SUPPLIED MATERIAL -
■ ■ ■
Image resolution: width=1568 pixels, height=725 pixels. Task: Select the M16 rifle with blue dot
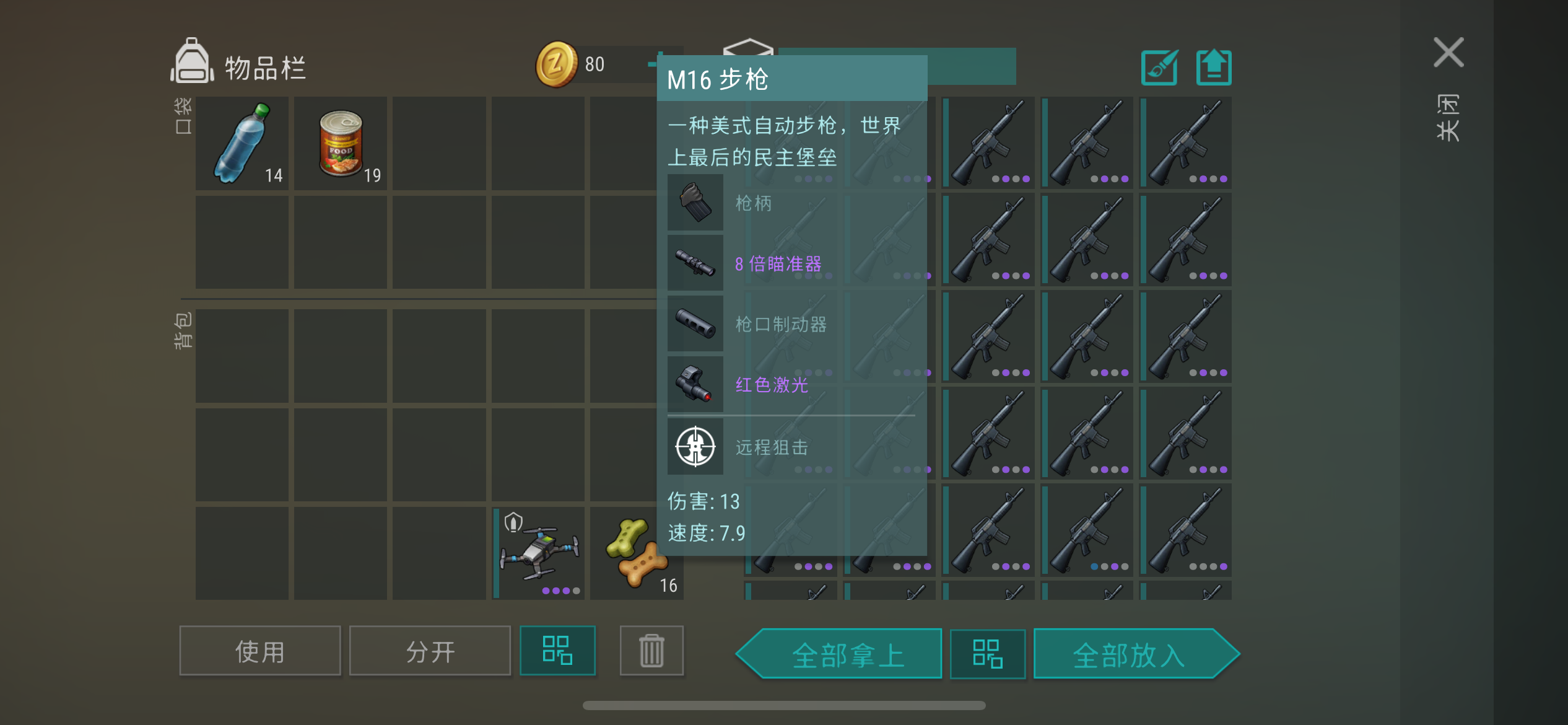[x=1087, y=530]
■ ■ ■
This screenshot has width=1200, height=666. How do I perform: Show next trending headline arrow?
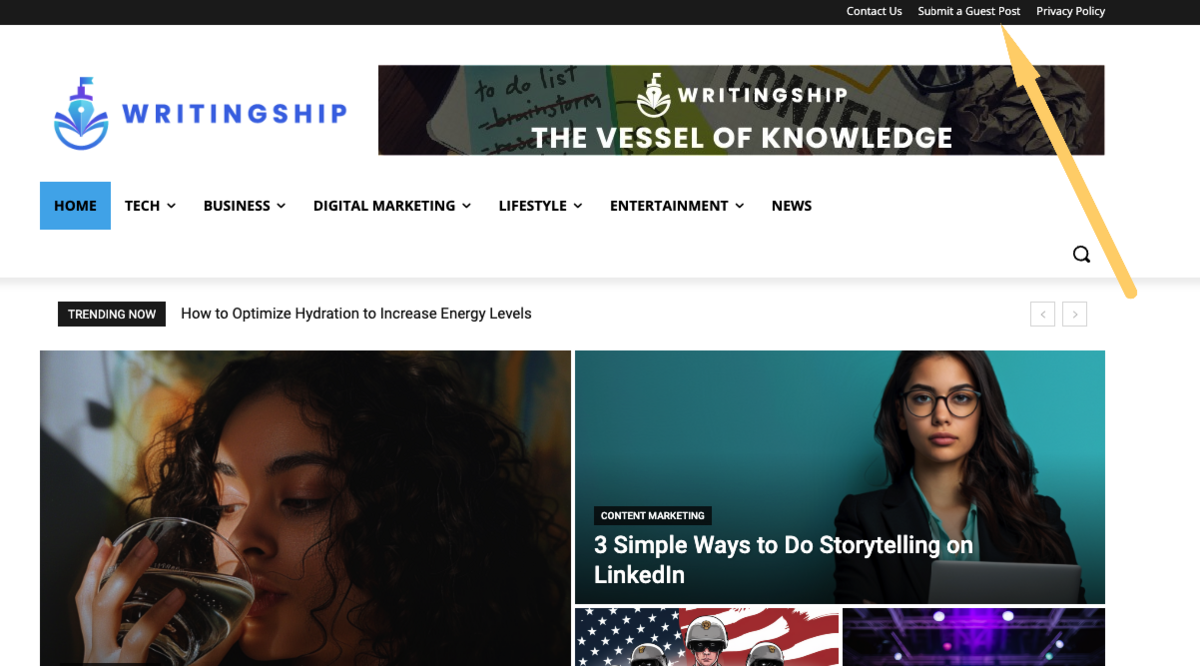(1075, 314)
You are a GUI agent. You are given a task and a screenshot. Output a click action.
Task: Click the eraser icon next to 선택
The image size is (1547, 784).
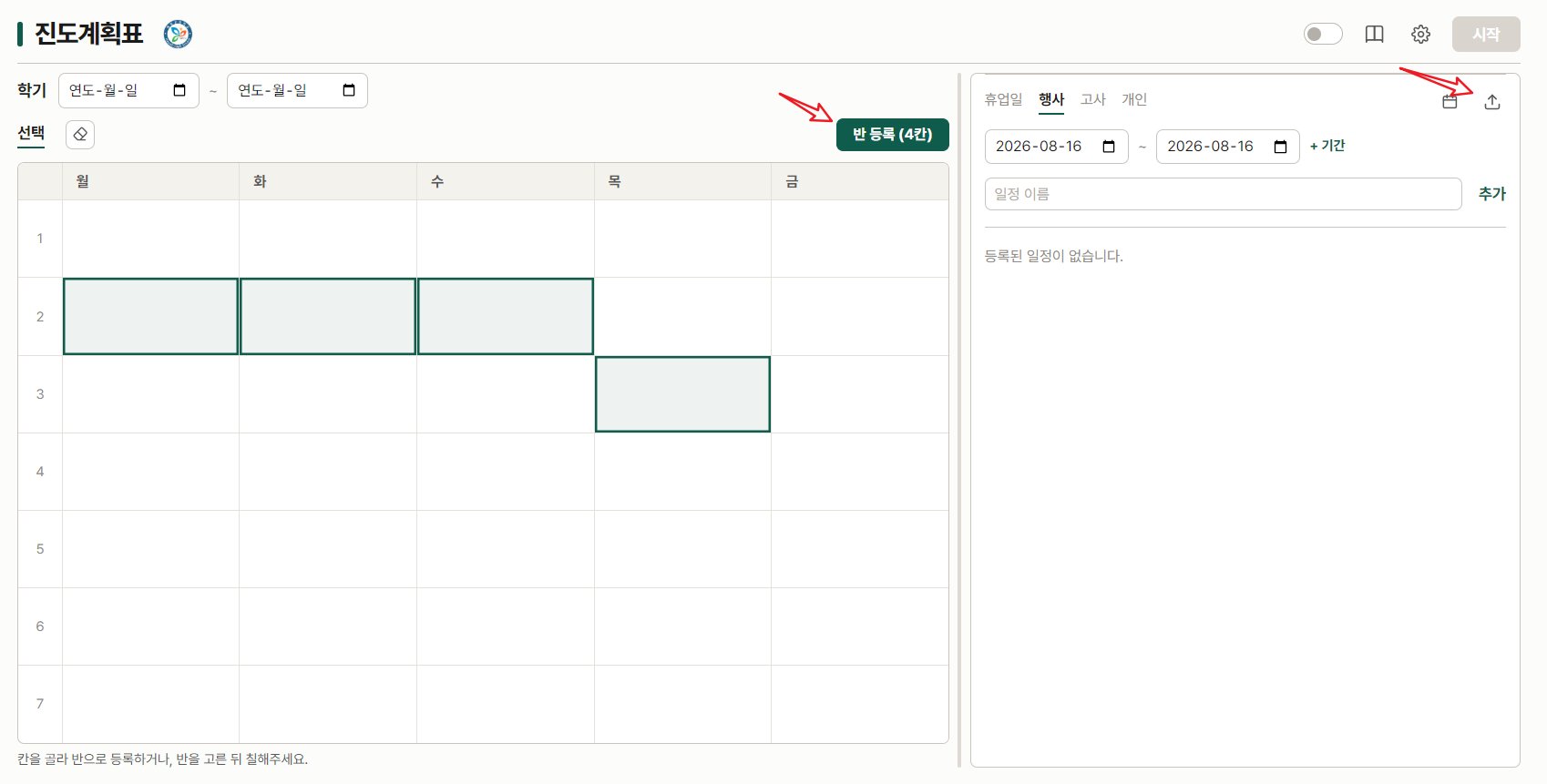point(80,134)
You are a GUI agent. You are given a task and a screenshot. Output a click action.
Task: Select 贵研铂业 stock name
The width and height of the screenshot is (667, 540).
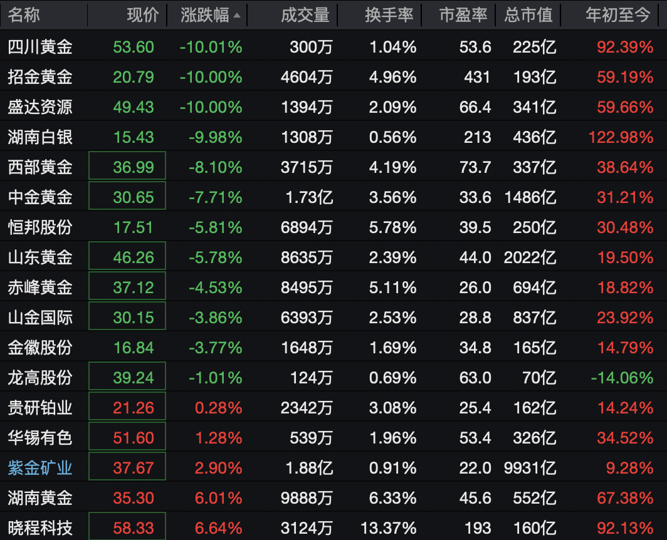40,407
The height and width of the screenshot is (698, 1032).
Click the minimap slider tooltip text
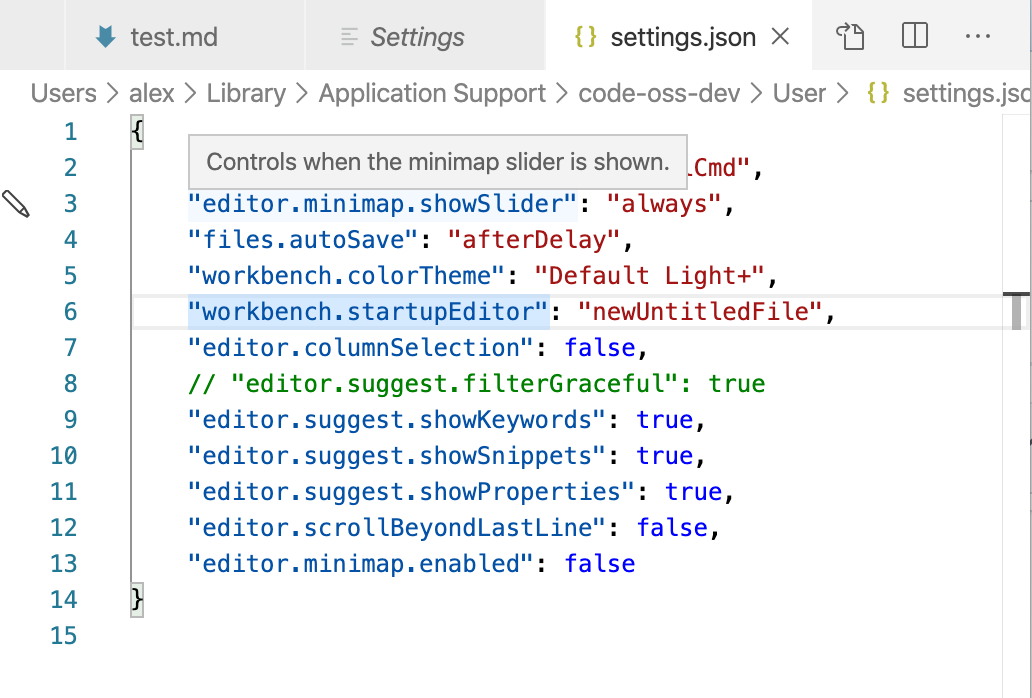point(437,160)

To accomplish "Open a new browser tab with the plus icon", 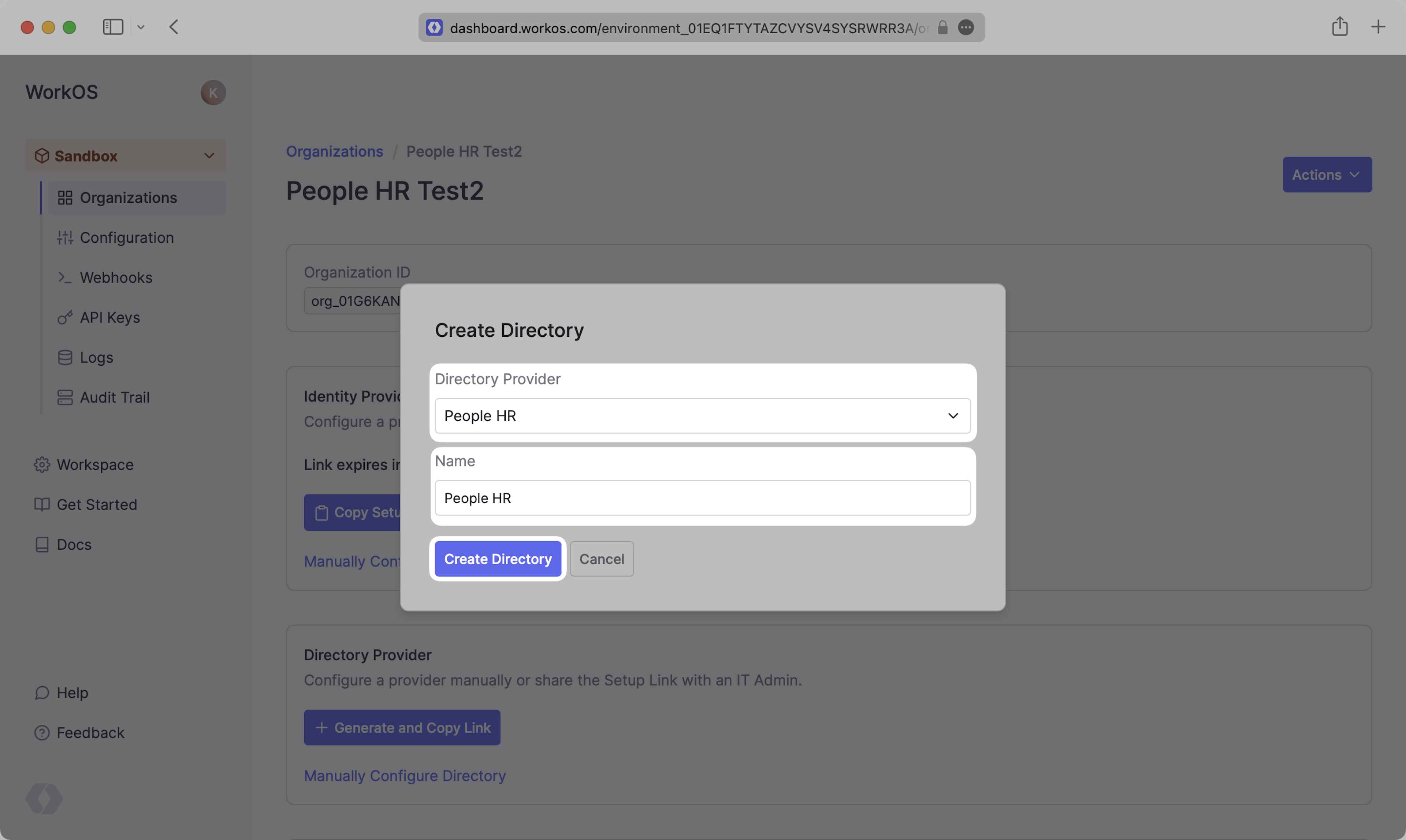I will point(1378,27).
■ ■ ■
EXERCISE REQUIREMENTS -
Beginning at the line above that contains "This screenshot has" and going on through the line that contains "The height and", please copy every line exactly, leaving the pictures out and adding nothing.

WORKED SOLUTION -
This screenshot has width=1200, height=666. How do I perform: Show next trending headline arrow?
(1075, 314)
You are a GUI agent. You are given a task and a screenshot. Output a click action.
Task: Click the eraser icon next to 선택
The image size is (1547, 784).
point(80,134)
You are a GUI agent. You are given a task and a screenshot. Output a click action.
Task: Select 贵研铂业 stock name
The width and height of the screenshot is (667, 540).
40,407
The height and width of the screenshot is (698, 1032).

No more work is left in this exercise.